# tiger barbs with african cichlids???



## jrodriguez

i was wondering if you could keep african cichlids with tiger barbs in my 50 gallon aquarium???

thank you all


----------



## stevezx2002

I have had tigar barbs in mine for about 3 months with no problems, but that dosn't mean much since i have yellow lab juvinials so they arn't very agressive.


----------



## mikew652

I've had tiger barbs with Mbuna/yellow labs and Maingano, and now they are in with Tangs/ocelattus and they have been fine in both. Have been great fish and never stop moving. They were cheap and used them to cycle a tank nine months ago. Haven't lost any, which I figured I would.


----------



## alexrex20

tiger barbs do great with african cichlids. they're very hardy, very active, and aggressive enough to hold their own in a tank of cichlids, but not so much that they stress/injure the cichlids. they're affordable and they don't get too large, and with their strong appetite, they'll be sure to finish off any extra food if you accidentally overfeed!

gotta love the tiger barb... unless you're going for a lake/African-specific tank.


----------



## Icey101

alexrex20 said:


> tiger barbs do great with african cichlids. they're very hardy, very active, and aggressive enough to hold their own in a tank of cichlids, but not so much that they stress/injure the cichlids. they're affordable and they don't get too large, and with their strong appetite, they'll be sure to finish off any extra food if you accidentally overfeed!
> 
> gotta love the tiger barb... unless you're going for a lake/African-specific tank.


I tend to disagree with this. I used tiger barbs to cycle my tank, around eight I think. They lasted for awhile, then couple would show up missing over the night. After a few months they were all gone, with no trace in sight.

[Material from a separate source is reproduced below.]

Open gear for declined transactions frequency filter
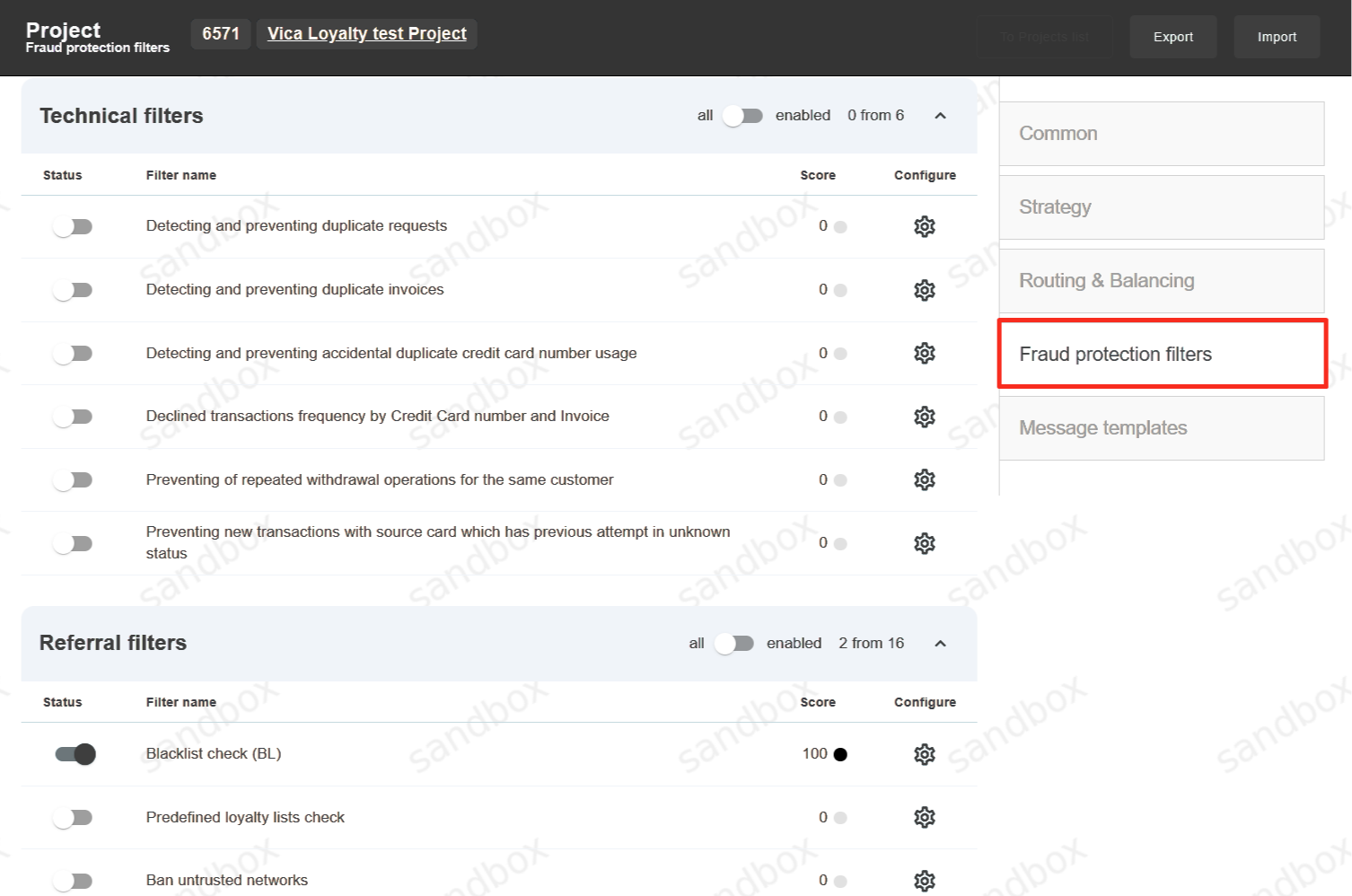The image size is (1352, 896). pyautogui.click(x=924, y=417)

From what I read other places, cichlids love to take them out at night and I don't mean on a date.


----------



## Fogelhund

It really depends on the type of cichlids and size of the tiger barbs. I've done it with Labs, Peacocks and Haps for years.


----------



## D.T.M

I have 4 rosy barbs left over from the cycle, happy as larry, they even give as good as they get in the daily 'algae wafer fight'


----------